Given the empirical evidence of Iran's duplicity for all to examine and the adversity of significant members of the UN Security Council towards meaningful sanctions one can reasonably suspect that the UN sees the task of persuading the U.S that a nuclear Iran is "not that bad" much easier than the correct and moral obligation to collective security that its charter implies.

Perhaps, but a future glimpse of scenarios down the road comes from Gamal Mubarak ?'s (Hosni Mubarak son and apparent heir) trial balloon that maybe Egypt, Sunni Arab's largest nation should go nuclear also-- to prevent the advancement of the King of Jordan's perceived "Shiite Triangle". So why not Saudi Arabia and Turkey too? After all, what harm could a few more nuclear tipped Middle East nations do?

So how does this involve the Pope, other than the obligatory Armageddon scenario? His quote from a historian's book quoting a Byzantium Emperor expressing his belief that a faith can hardly be referred to as such if it is spread by threat of death is not even a one liner in a 7 page text. The Pope's speech was centered on the Greek word "logos" meaning "word" or "reason". He tried to relay the thought that a fruitful discussion of religious difference, or any difference for that matter, can only be resolved to the satisfaction of both sides with a dialog based on reason. His is a wonderful document that needs to be read in its entirety to be appreciated. Timber has given the link in another thread but here it is again.

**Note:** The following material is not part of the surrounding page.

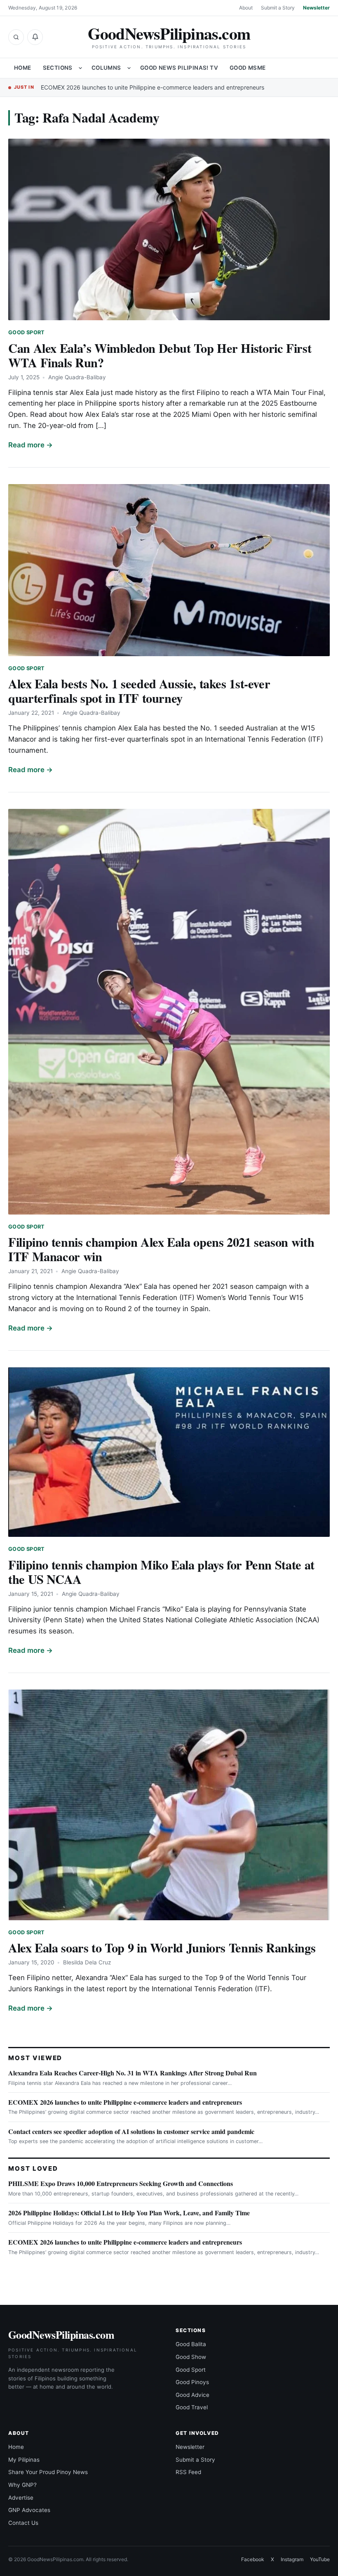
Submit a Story (278, 8)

http://www.vatican.va/holy_father/benedict_xvi/speeches/2006/september/documents/hf_ben-xvi_spe_20060912_university-regensburg_en.html

I seriously doubt that anybody in the West that has called for him to retract his speech (along with those who choose to shoot Italian Nun hospital help) have read it in its entirety. But all those Muslims have no sense of irony:

"They fail to see the richness of the following sequence. The pope makes a reference to a 14th-century Byzantine emperor's remark about Islam imposing itself by the sword, and to protest this linking of Islam and violence:

• In the West Bank and Gaza, Muslims attack seven churches.
• In London, the ever-dependable radical Anjem Choudary tells demonstrators at Westminster Cathedral that the pope is now condemned to death.
• In Mogadishu, Somali religious leader Abubukar Hassan Malin calls on Muslims to "hunt down" the pope. The pope not being quite at hand, they do the next best thing: shoot dead, execution-style, an Italian nun who worked in a children's hospital.


Charles Krauthammer
Washington Post
Friday, September 22, 2006; Page A17

What do you think?

JM

P.S. The book of John in the new testament begins with "In the beginning there was the word" Translated from the Greek "word" becomes "reason". Even if some think the Bible is just a nice collection of stories this concept that God is based in reason has extreme value. Any faith that is based on reason cannot be all bad.